Não tenho a resposta, nem sei se alguém a tem. Eduardo
Galeano tem a dele (aqui). Para a Direita Raivosa brasileira, ver aqui. A
melhor definição de tudo é o Cartum de Renato Machado quem faz mais jus à
figura do comandante. Nem Céu nem inferno, mas a História, este é o lugar (veja
o original aqui). A História o absolverá? Somente com o passar do tempo e com
olhos menos apaixonados poderemos chegar a uma apreciação sincera da atuação do
comandante.
Entretanto, esta discussão sobre Fidel não é somente uma
discussão sobre Fidel. É uma discussão sobre nós, aqui e agora. Sobre o Brasil
e seu momento atual. Vejo meus companheiros de esquerda, eu incluso, a defender
apaixonadamente Fidel, relativizando o lado amargo da Revolução Cubana. De
fato, “gentlemans” não ganham revoluções. É preciso ter estomago para tomar
algumas medidas. Não sei se eu as teria ou não, não posso julgar moralmente uma
decisão deste tipo cinquenta nos depois, confortavelmente sentado em minha
mesa.
Na maior parte das questões, um atenuante óbvio se anuncia: tratava-se
da Guerra Fria. Se houve barbaridades daquele lado (o bloco Socialista), do
outro lado (o “nosso” bloco capitalista) quantas barbaridades também não foram
cometidas? Se ficarmos só na América Latina temos os exemplos da política do
porrete, quando os americanos tiravam do poder quem, do campo da esquerda,
ameaçasse suas políticas. Podia ser através de golpes de prepostos ou
intervenção militar direta. Exemplos abundam. Pra citar dois: a deposição de Jacobo
Arbenz Guzman, na Guatemala em 1954, o golpe e a deposição do esquerdista Juan Bosch
na República Dominicana, que culminou com a invasão estadunidense de 1965 (com
participação da Ditadura Brasileira inclusive). Nesta lista, nem entrei na América
do Sul....
O Caribe no pós-guerra era um arquipélago de ditaduras sanguinárias,
protegidas por Washington. Como não esquecer da Nicarágua de Somoza (1934 –
1979), da República Dominicana de Trujillo (1931-1961), do Haiti de Papa Doc
(1957-1971)?
Assim quando, do nada (para a imprensa americana) um grupo
de jovens barbudos desafia e vence um destes ditadores, o não menos sanguinário
Fulgêncio Batista (1933-1959), estava configurado o mito. Sim, era possível.

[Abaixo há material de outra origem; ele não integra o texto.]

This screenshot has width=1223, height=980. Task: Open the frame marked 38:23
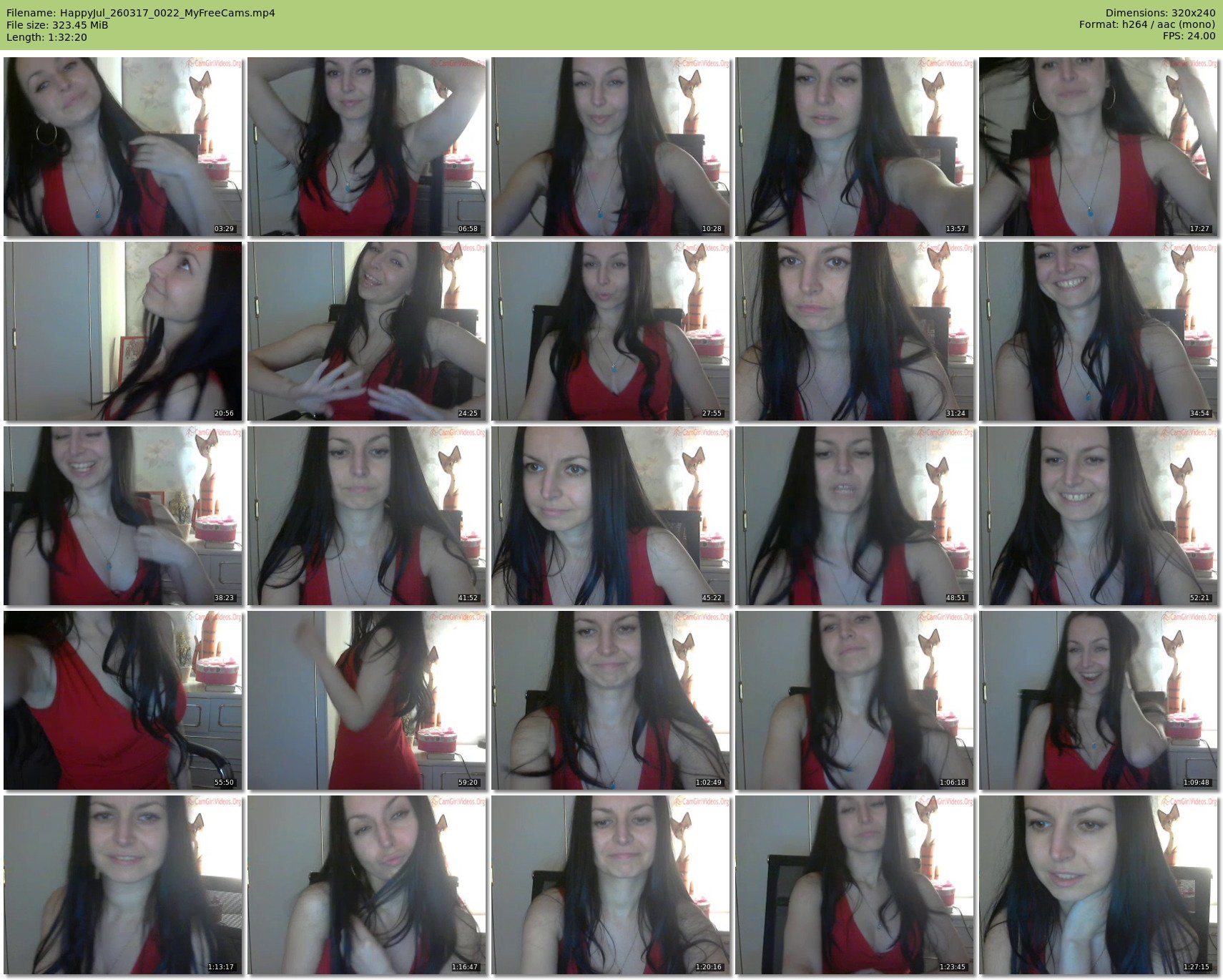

Cuba sofre de um processo de atração e repulsão por seu
vizinho do Norte desde sua independência, em 1898. Desde a sangrenta guerra da independência,
a partir da insurreição liderada pelo também mítico José Marti (El hombre sincero de donde crece la palma!),
os Estados Unidos frequentemente tomaram um papel que não lhes cabia na
condução da ilha. A ocupação militar durou de 1891 a 1903. É deste ano a Emenda
Platt, que se estenderia até o governo de Fulgêncio Batista, em 1933. Esta emenda
dava o direito de os Estados Unidos intervir em Cuba sob pretextos diversos, limitando
na prática a independência do país. Desta forma, a Revolução Cubana pode ser
entendida neste contexto secular como uma reação à dominação americana e uma segunda
etapa do processo de independência do país.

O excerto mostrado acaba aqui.